I think Google has gotten a bit more advanced by basically doing OCR from
street view to make a non-linear relationship along roads. The US address
system is still fundamentally a linear referencing system, though.
Interpolating between endpoints is how it works.

There's still plenty of incorrect information out there in databases, though.

For example, all the addresses on the street I grew up on are on the opposite
end of the road due to the record in the BTS shapefile I mentioned having the
start and end addresses reversed. That error has propagated through Google,
Bing, and everything else I've seen.

------
georgemcbay
Yay, geocoding!

Many years ago I worked for Vicinity Corp., an early maps-on-the-Internet
startup (who made the MapBlast site and was the original provider of Yahoo
Maps, but was eventually smashed by MapQuest and later Google Maps).

Along with Eddie Babcock (one of the many Vicinity people who came from
Atari), I worked mostly on the geocoder portion of the site. It was as fun and
interesting as this post makes it sound, with lots of algorithmic work and
special cases to make some sort of "human sense" out of the map line data
(provided by Etak at the time) and POI database (we had multiple providers for
this, a lot of the work I did was creating a unified API into all the
different providers).

[Rows of pointing data]
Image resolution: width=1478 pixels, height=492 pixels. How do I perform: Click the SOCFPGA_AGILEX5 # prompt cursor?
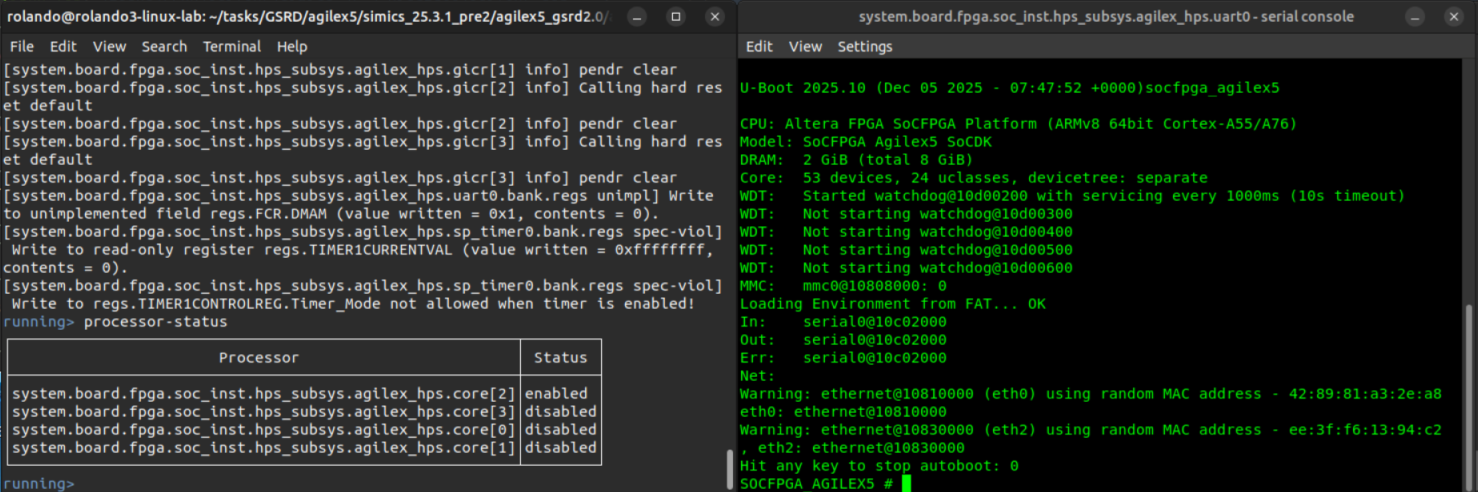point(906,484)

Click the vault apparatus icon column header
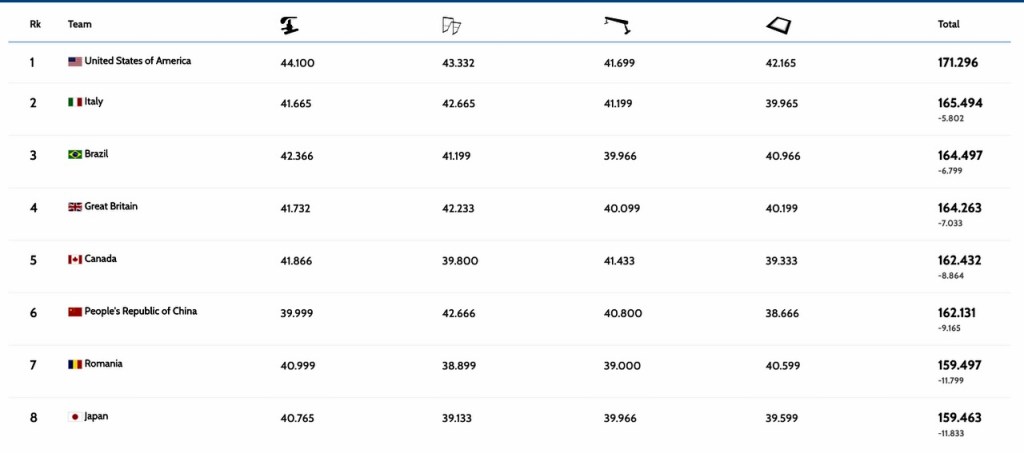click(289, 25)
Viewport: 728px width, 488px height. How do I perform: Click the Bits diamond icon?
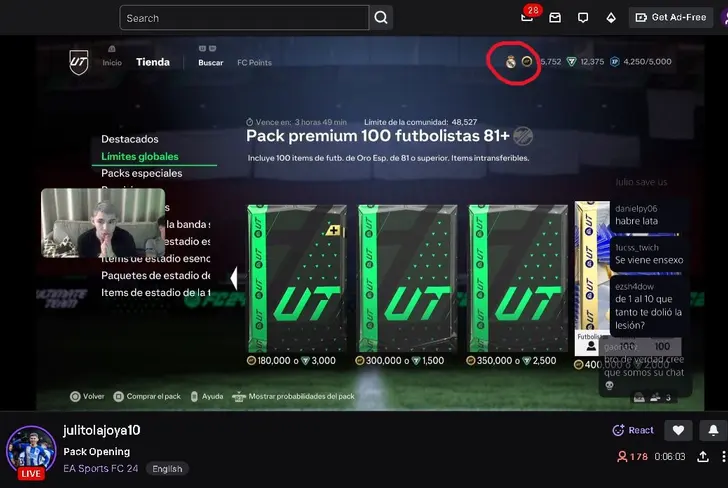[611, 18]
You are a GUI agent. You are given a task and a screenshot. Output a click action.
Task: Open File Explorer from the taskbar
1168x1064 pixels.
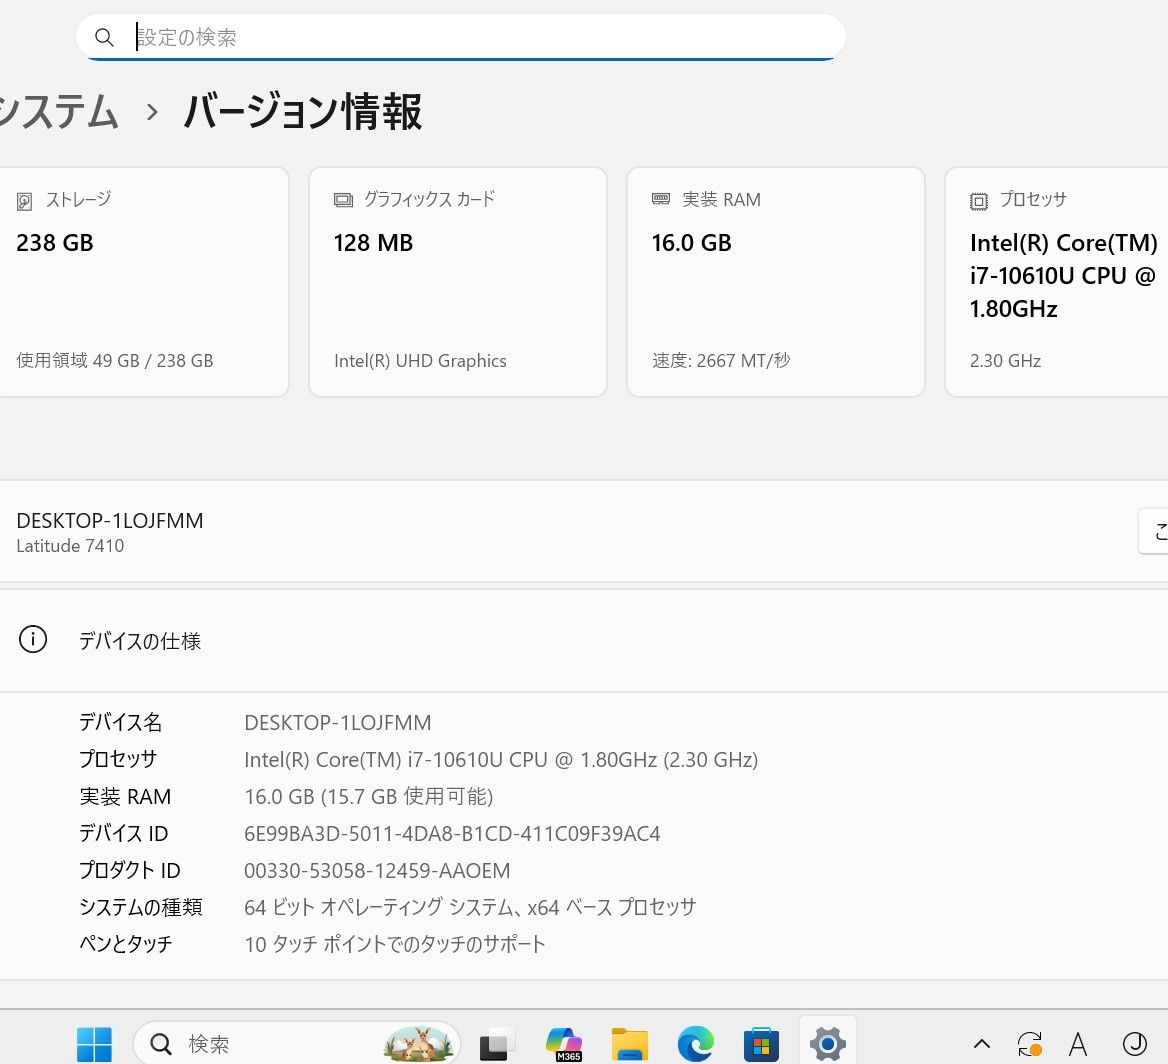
---
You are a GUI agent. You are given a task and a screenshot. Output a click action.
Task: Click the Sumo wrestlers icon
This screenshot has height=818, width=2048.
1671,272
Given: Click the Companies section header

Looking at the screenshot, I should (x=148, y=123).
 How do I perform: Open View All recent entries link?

> **Instructions for the task**: Continue the forum thread on geocoding, picking up right after its final sentence.

> **Answer to the problem**:
It is kind of amazing to consider how ubiquitous this technology is now, and
almost difficult to remember what it was like (though it wasn't long ago!)
when I didn't have a constantly updated map of virtually the entire world in
my pocket.

------
ghshephard
One thing that I know based on a recent trip to Singapore, is that Google maps
is extraordinarily sensitive to where you're making a query from. For example,
if I search for a location while I am physically present in Singapore, it will
look in Singapore for that location. But, when searching with Apple maps, the
same search will quite often return results from other locations in the world
like Canada, or the United States.